Após longa e cansativa viagem de carro desde Brasília, e com cinco horas e meia de atraso, José Dirceu de Oliveira e Silva apresentou-se nesta sexta, 17, à Polícia Federal em Curitiba, origem e base da Operação Lava Jato. O ex-ministro-chefe da Casa Civil do governo Lula, condenado a 8 anos e 10 meses de prisão pelos crimes de corrupção passiva e lavagem de dinheiro de contrato da Petrobrás, obedeceu a uma ordem do juiz Luiz Antonio Bonat, da 13.ª Vara Criminal Federal de Curitiba.

O magistrado havia dado prazo para Zé Dirceu se entregar até as 16 horas desta sexta. Na sede da PF na capital paranaense está preso desde 7 de abril de 2018 o ex-presidente Lula, cumprindo pena inicial de 12 anos e um mês de reclusão – imposta pelo Tribunal Regional Federal da 4.ª Região (TRF-4), o Tribunal da Lava Jato -, reduzida para 8 anos e dez meses pelo Superior Tribunal de Justiça. A prisão do ex-ministro foi decretada pelo TRF-4, sediado em Porto Alegre, na sessão desta quinta, 16. Os desembargadores negaram embargos de Dirceu e mandaram prendê-lo, seguindo jurisprudência do Supremo que autoriza execução provisória de pena de condenados em segunda instância. O ex-ministro foi condenado em primeira instância pelo então juiz Sérgio Moro.

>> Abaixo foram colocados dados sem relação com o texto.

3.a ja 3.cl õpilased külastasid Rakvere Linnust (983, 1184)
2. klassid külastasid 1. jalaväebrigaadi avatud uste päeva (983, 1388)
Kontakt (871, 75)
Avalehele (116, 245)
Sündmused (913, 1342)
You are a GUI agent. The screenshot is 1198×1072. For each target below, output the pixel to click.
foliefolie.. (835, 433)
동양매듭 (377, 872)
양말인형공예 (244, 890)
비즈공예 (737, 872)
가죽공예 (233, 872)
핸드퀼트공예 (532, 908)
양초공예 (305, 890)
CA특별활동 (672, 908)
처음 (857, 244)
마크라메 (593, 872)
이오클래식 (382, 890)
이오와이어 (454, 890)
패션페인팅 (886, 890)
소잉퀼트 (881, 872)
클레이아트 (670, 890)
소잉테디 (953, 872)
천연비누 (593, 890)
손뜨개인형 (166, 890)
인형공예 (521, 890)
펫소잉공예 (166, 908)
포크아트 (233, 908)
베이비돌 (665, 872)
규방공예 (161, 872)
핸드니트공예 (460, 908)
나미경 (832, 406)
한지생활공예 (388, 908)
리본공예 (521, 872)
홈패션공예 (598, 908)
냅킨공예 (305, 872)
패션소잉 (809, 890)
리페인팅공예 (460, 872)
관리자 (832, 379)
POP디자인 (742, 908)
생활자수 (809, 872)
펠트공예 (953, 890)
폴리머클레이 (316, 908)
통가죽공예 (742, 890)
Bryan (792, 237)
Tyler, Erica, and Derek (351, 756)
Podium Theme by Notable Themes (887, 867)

A Lava Jato sustenta que Zé Dirceu pegou propinas em contrato superfaturado da Petrobrás com a empresa Apolo Tubulars, fornecedora de tubos para a estatal, entre 2009 e 2012, quando o petista, então réu em outra ação penal, a do Mensalão, já não ocupava cargo no governo Lula. A força-tarefa do Ministério Público Federal revela que parte dos valores do contrato da Petrobrás, que chegaram a R$ 7.147.425,70, foi repassada a Renato Duque, ex-diretor da área de Serviços da Petrobrás, e parte a Zé Dirceu. Para disfarçar o caminho do dinheiro, o ex-ministro e seu irmão, Luiz Eduardo de Oliveira e Silva, teriam usado a empresa Crfedencial para receber R$ 700 mil – o restante teria sido usado para bancar despesas com uso de aeronaves em mais de 100 voos realizados pelo ex-ministro. Em outra ação penal da Lava Jato, Zé Dirceu está condenado a uma pena mais grave ainda, 30 anos, 9 meses e dez dias de reclusão, pelos crimes de corrupção passiva, lavagem de dinheiro e pertinência à organização criminosa.